Cuando el guión juega de villano Es sabido que El proyecto Blair Witch fue una de las películas icónicas del cine de terror de las últimas dos décadas. Esto dicho no necesariamente por su calidad, sino por la replicación posterior de su estilo: cámara en mano, relato en primera persona, pátina formal de documental, la fuerza de lo sobrenatural condicionando a los protagonistas y la reutilización de un material supuestamente auténtico, cuya intención inicial no era ser lo que finalmente es, son algunas de las características vistas allí y, desde entonces, en decenas de películas de diverso calibre, con la saga de Actividad Paranormal como referente reciente. En plena era de refritos, secuelas y lisos y llanos afanos, debe agradecérsele a Sin señal su sinceridad para jamás esconder sus intenciones de convertirse en un exponente tardío y argento de esta vertiente del género. Dirigido por el debutante David Sofía, el film sigue a un grupo de filmación (técnicos y un arqueólogo) durante su excursión a una isla alejada de la civilización. El objetivo es rodar un documental sobre una comunidad precolombina. Mejor dicho, sobre cómo y por qué esa comunidad convirtió ese lugar en un terreno de exterminio. ¿La teoría? Debido a supuestas fuerzas extrañas que enloquecían a los visitantes. La idea es, además, usar una cámara para captar todo lo que ocurra detrás de escena. ¿Por qué? Difícil atribuirle una razón dentro de la lógica interna del film, pero lo cierto es que sin esa vuelta de guión no habría película. Las cosas comenzarán a complicarse rápidamente cuando la cámara principal se rompa, quedando la originalmente secundaria como única alternativa. La orden del director es clara: nunca deberá apagarse. Todo predispuesto, entonces, para que comience la cacería. Narrados con solvencia y conocimiento del género, los dos primeros tercios de Sin señal suman situaciones que progresivamente marcarán dislates y quiebres en el grupo y, con ellos, el reposicionamiento de los integrantes en distintos escalafones de poder.

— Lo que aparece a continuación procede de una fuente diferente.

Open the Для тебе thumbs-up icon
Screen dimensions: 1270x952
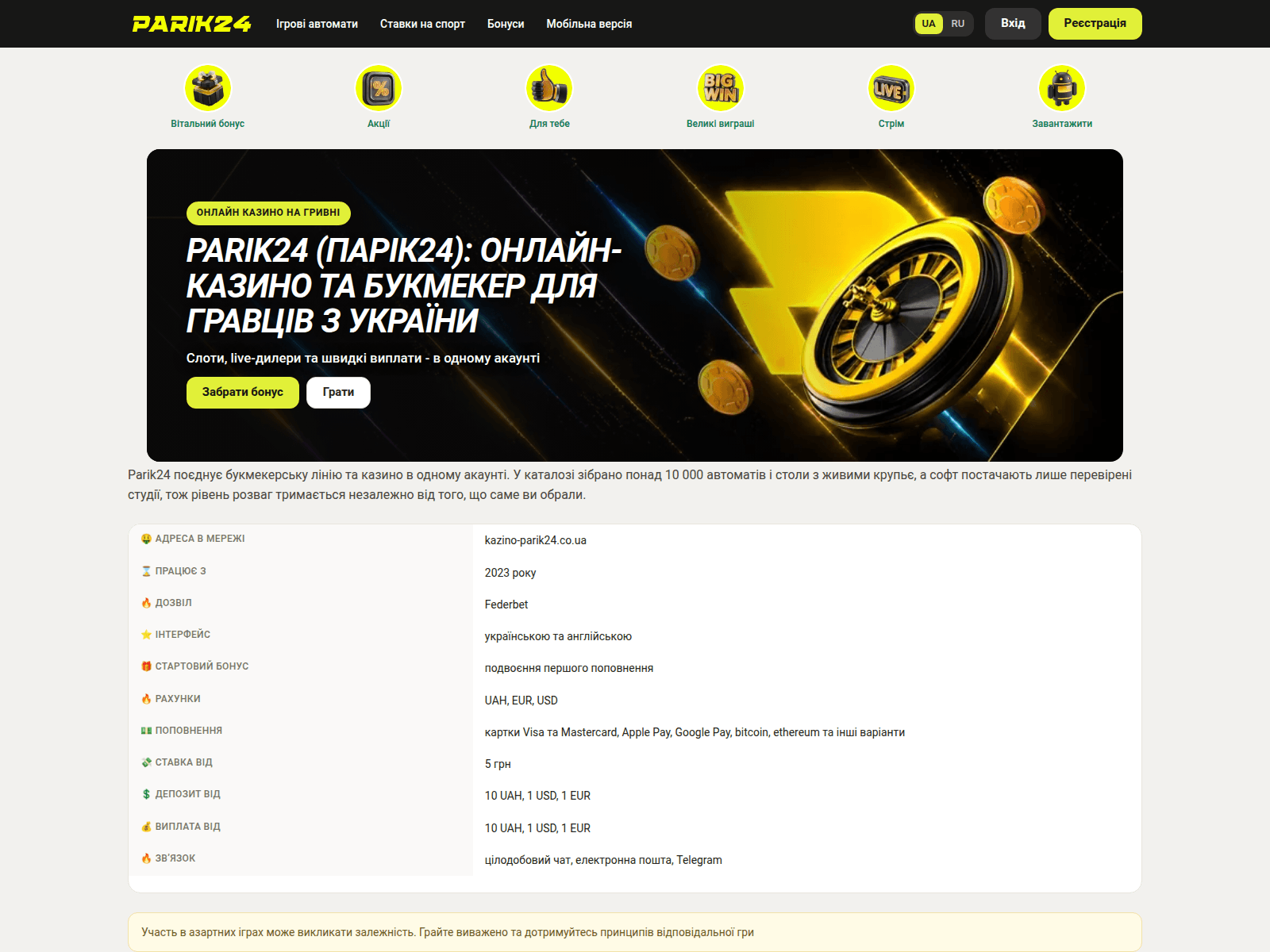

Los problemas surgen en la última parte, cuando el film desplace su atención al revelamiento de los mecanismos detrás de lo sobrenatural, poniéndole nombre y apellido a lo que hasta entonces era sugerido. Así, Sin señal termina siendo víctima de uno de los peores villanos del cine de terror de los últimos años. Villano que paradójicamente no está en la pantalla, sino en un guión dispuesto a explicarlo todo.